Abstract: TH-PO770
Patient-Friendly Kidney Function Monitoring
Session Information
- Bioengineering
October 25, 2018 | Location: Exhibit Hall, San Diego Convention Center
Abstract Time: 10:00 AM - 12:00 PM
Category: Bioengineering
- 300 Bioengineering
Author
- Elsayed, Ragwa, San Jose State University, San Francisco, California, United States
Background
Chronic Kidney Disease was ranked the 13th leading cause of Death in 2013. Measuring the creatinine level in blood became an important biomarker to evaluate the kidney performance by filtering the wastes. The objective is to develop an easy low-cost monitoring method of the level of creatinine in blood without visiting a medical facility. It is an alert for individuals to check their kidney functions and communicate with a nephrologist when they suspect a kidney failure in the early stages.
Methods
The project is based on using paper microfluidics technology. A paper strip with alkaline picrate solution produces a colorimetric response upon applying a creatinine sample. 65 different creatinine concentrations were tested to detect the colorimetry change and images were captured using a smart-phone camera inside a light-box. The color intensity feature was extracted using different technqiues. The features extracted were used to train the several machine learning models for testing.
Results
The results show that the best machine learning models that gives the best accurate results and the lowest root mean square error is Nearest Neighbor regression model using the histogram of colors extraction technique.
Conclusion
We proved the feasibility and the reliability of our proposed technique. We are providing individuals with an affordable, reliable, and remote technology to allow rapid and frequent testing of kidney health. Individuals will be able to monitor their kidney functions without visiting a medical facility.

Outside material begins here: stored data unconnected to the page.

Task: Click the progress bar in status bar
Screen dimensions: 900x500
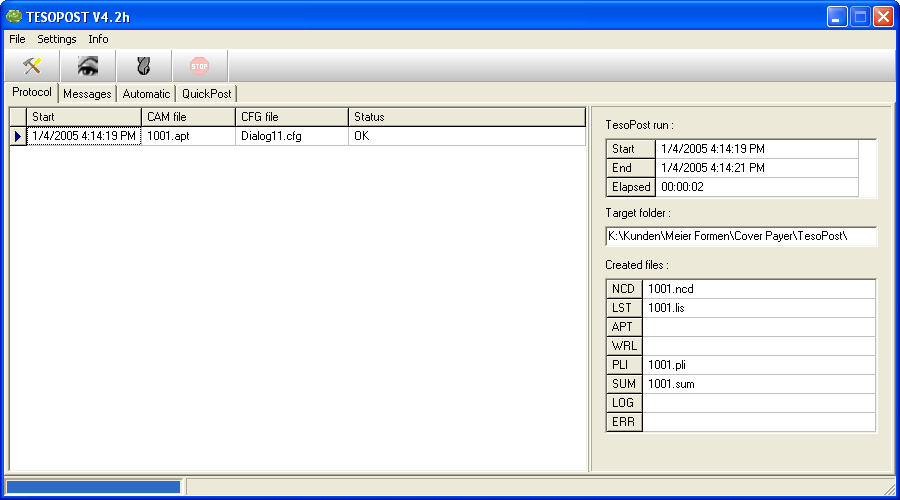Action: [x=94, y=487]
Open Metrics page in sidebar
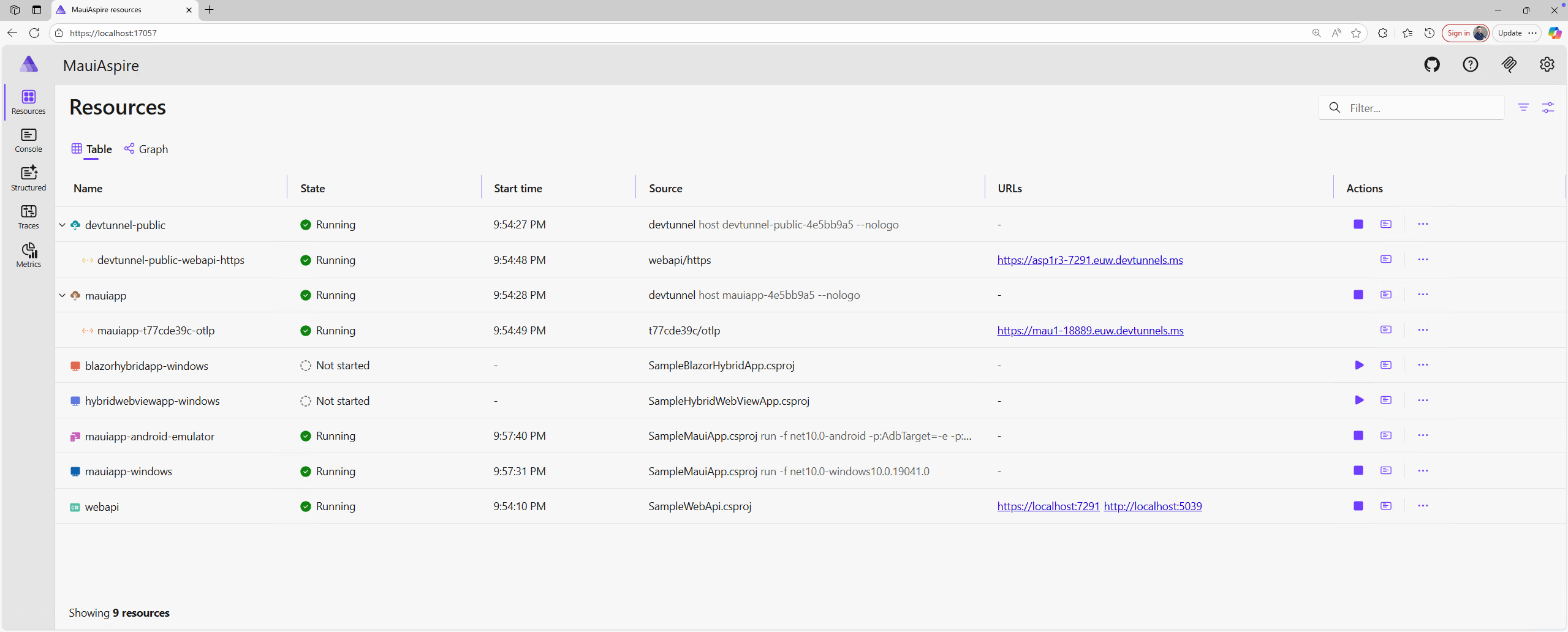This screenshot has height=632, width=1568. (x=28, y=255)
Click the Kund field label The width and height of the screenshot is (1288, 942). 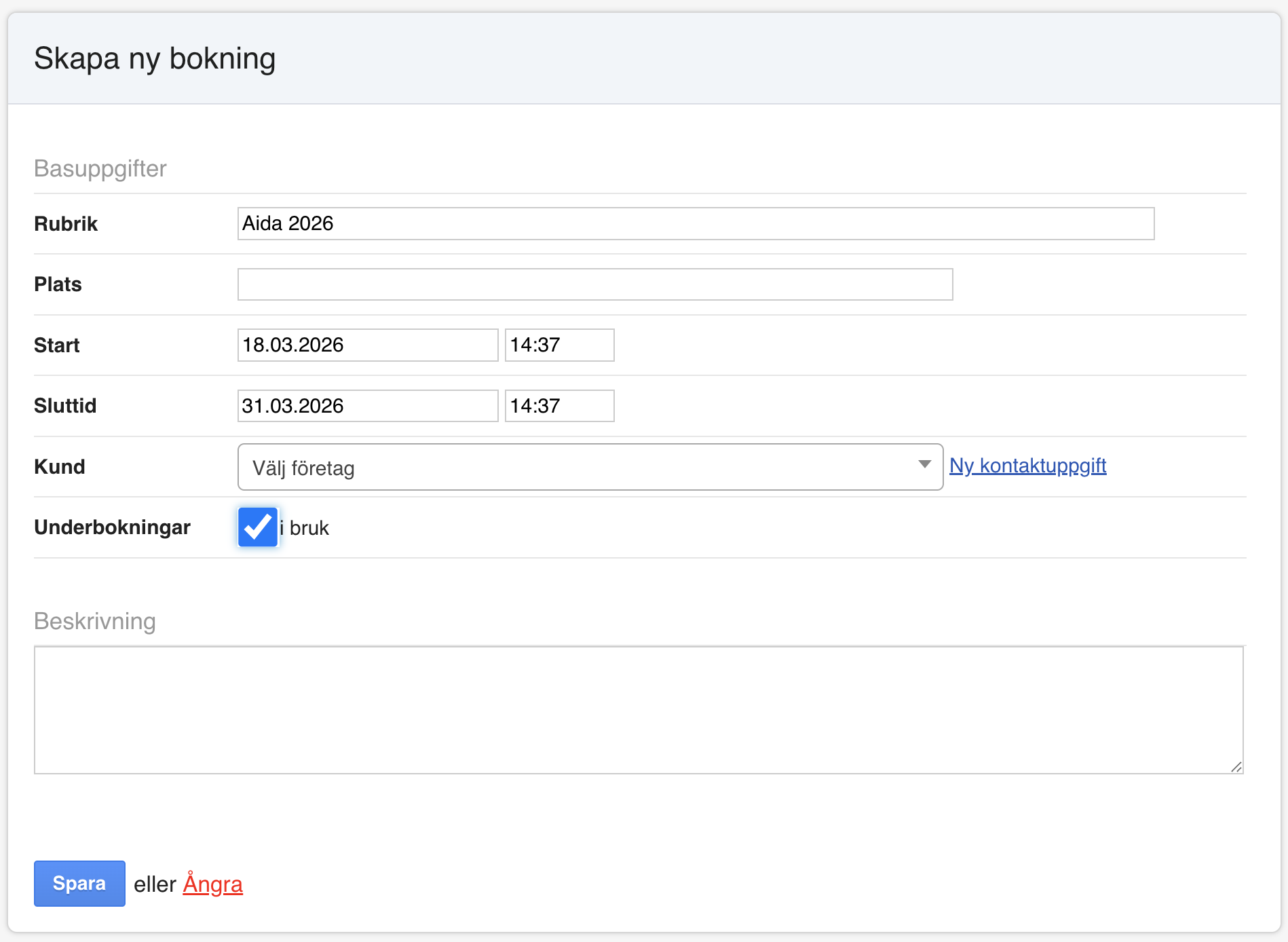[60, 467]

So, we can imagine how this method would help patients to get early treatment, adjust medication dose, or monitor the performance of the transplanted kidney. Our approach is using a smart-phone for detection due to the accessibility of a smart-phone to any individual.
Root-mean square error for creatinine concentration prediction 0-4 (mg/dl)
Linear Regression | Logistic Regression | Nearest Neighbor Regression | Support Vector Machine | |
REG pixels | 0.51312543 | 0.8106177963 | 0.3936857306 | 0.4423723639 |
Histogram of Gradients | 0.766976729 | 0.9150882978 | 0.7523593551 | 0.7856010536 |
Histogram of Colors | 0.2710061214 | 0.380095781 | 0.2365255844 | 0.265266147 |
Root-mean square error for creatinine prediction concentration 0-4 (mg/dl).